Express the part of the items that opens with the line containing "Screen dimensions: 1534x761" and runs through the end of the items as a JSON list of strings, one string per line, with blank lines left out.

_ _ _

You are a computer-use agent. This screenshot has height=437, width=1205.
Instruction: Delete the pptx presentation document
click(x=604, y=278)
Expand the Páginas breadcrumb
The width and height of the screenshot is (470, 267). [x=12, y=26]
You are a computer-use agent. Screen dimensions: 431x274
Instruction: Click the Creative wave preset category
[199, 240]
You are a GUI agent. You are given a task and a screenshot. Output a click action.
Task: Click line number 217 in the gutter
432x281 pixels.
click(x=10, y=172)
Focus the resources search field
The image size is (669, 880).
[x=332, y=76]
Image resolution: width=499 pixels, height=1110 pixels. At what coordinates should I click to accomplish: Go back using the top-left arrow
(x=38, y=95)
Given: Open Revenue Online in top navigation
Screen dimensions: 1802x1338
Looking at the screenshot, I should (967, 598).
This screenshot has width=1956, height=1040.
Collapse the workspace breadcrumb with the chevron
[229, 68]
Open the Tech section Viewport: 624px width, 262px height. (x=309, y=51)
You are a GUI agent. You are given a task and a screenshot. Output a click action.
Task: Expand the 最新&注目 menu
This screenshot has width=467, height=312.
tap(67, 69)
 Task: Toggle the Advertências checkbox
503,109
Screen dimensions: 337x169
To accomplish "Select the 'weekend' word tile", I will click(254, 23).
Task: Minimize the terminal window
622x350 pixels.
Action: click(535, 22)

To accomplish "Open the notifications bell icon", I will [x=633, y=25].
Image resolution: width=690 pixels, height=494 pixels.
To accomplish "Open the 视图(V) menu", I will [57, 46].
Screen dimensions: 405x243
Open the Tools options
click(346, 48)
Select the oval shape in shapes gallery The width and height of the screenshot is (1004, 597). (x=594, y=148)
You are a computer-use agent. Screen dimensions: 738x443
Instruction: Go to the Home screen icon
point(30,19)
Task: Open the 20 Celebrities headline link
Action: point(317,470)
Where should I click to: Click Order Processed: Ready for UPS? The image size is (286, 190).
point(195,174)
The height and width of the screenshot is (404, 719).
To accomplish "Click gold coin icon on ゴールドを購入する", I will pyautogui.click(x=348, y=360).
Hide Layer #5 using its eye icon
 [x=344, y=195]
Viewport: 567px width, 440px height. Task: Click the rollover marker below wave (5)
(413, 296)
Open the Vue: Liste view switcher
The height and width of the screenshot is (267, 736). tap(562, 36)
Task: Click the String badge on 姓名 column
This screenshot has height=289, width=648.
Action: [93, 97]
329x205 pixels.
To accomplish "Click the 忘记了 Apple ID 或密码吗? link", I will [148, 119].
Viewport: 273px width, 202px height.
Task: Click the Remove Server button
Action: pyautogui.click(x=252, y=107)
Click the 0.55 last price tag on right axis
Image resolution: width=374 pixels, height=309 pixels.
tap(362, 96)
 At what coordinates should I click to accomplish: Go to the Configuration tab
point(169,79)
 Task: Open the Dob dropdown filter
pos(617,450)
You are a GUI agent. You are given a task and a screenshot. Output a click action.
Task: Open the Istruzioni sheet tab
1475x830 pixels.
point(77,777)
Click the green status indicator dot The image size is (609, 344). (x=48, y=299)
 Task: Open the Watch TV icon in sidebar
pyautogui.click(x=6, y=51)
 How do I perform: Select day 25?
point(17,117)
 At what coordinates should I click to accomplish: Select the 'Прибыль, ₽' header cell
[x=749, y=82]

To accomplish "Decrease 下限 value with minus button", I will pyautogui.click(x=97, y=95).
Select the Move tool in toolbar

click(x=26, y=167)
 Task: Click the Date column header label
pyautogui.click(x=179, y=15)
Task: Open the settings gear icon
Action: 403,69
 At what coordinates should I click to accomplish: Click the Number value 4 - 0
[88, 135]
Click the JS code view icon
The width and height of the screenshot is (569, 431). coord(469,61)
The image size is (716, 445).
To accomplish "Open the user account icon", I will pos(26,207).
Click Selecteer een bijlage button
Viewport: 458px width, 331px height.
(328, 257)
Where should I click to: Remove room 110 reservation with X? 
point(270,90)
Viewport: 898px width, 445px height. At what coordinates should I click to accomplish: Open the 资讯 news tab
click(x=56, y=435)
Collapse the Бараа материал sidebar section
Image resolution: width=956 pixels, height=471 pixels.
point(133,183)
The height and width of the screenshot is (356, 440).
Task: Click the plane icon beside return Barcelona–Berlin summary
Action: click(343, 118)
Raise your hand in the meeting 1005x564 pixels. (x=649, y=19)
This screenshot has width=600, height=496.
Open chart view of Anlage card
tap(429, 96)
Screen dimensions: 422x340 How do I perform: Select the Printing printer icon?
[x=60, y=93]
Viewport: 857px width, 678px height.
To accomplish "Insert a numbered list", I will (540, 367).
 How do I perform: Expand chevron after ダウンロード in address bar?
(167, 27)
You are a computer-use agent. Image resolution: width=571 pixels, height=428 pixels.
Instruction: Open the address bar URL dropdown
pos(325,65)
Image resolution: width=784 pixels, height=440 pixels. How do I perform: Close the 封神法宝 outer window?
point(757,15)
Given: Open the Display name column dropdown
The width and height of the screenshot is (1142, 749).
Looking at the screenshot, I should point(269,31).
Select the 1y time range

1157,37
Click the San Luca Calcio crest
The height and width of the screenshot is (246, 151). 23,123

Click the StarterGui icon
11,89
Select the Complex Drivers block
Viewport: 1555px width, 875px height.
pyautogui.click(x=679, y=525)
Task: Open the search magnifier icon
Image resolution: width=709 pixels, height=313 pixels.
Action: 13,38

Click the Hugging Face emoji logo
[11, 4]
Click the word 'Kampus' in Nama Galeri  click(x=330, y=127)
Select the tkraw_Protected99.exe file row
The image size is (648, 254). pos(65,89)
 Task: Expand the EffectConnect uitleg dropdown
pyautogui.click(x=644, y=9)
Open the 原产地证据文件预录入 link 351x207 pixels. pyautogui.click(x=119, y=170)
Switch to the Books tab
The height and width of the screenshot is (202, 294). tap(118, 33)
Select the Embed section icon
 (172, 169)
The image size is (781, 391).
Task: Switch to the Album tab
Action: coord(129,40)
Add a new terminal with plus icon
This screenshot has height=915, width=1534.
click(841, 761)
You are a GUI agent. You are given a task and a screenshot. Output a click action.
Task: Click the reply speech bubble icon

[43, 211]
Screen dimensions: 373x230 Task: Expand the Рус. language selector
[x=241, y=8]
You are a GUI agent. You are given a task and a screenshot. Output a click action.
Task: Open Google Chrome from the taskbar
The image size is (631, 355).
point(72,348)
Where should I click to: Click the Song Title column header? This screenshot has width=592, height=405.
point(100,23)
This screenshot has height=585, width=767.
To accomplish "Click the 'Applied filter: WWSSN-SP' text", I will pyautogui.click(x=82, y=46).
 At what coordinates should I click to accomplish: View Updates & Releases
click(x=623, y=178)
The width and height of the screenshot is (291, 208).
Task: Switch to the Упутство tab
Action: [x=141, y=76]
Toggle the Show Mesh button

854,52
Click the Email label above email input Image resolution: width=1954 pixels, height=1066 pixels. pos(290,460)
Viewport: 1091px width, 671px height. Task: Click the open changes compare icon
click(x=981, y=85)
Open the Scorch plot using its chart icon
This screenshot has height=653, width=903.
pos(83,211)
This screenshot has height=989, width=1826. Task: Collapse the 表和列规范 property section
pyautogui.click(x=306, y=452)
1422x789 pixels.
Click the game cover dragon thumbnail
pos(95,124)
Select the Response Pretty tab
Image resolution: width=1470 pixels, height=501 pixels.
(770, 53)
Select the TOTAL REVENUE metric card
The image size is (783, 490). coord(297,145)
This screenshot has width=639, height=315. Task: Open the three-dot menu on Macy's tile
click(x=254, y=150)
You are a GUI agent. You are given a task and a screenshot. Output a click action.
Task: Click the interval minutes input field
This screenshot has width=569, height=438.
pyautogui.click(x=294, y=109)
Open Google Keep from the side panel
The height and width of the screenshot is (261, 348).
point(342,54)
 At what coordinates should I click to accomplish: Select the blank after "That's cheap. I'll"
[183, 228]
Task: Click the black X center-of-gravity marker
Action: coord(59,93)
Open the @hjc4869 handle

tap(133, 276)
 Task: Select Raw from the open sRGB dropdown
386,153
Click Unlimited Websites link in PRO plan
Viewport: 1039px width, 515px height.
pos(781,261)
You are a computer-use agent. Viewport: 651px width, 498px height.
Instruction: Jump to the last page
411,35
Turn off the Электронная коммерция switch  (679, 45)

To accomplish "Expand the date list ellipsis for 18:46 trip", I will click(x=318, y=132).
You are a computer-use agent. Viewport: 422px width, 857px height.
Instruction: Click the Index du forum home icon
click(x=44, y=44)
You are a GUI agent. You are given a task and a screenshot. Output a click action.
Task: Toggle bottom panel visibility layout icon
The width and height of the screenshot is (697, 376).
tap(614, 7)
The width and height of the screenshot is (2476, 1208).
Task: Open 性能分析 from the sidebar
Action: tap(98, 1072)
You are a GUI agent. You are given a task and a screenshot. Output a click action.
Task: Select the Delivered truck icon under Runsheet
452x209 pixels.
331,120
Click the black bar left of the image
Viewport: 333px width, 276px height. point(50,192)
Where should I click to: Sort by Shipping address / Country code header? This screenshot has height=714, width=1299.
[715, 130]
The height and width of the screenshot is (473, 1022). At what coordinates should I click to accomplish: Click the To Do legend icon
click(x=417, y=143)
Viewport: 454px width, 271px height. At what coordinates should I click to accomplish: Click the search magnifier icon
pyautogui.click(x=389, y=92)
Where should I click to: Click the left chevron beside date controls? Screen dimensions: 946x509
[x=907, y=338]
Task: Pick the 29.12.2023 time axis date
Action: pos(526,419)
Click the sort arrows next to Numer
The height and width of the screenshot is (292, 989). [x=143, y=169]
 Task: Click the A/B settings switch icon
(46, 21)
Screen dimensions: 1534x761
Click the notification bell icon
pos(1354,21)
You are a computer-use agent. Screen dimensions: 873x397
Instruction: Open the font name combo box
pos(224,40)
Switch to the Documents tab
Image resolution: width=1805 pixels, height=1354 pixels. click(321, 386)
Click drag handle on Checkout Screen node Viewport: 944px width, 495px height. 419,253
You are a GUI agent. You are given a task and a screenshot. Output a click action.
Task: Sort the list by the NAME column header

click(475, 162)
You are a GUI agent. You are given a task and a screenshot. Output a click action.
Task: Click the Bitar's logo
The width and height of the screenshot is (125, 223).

_ _ _

EXPECTED ANSWER:
[
  "Screen dimensions: 1534x761",
  "Click the notification bell icon",
  "pos(1354,21)",
  "You are a computer-use agent. Screen dimensions: 873x397",
  "Instruction: Open the font name combo box",
  "pos(224,40)",
  "Switch to the Documents tab",
  "Image resolution: width=1805 pixels, height=1354 pixels. click(321, 386)",
  "Click drag handle on Checkout Screen node Viewport: 944px width, 495px height. 419,253",
  "You are a GUI agent. You are given a task and a screenshot. Output a click action.",
  "Task: Sort the list by the NAME column header",
  "click(475, 162)",
  "You are a GUI agent. You are given a task and a screenshot. Output a click action.",
  "Task: Click the Bitar's logo",
  "The width and height of the screenshot is (125, 223)."
]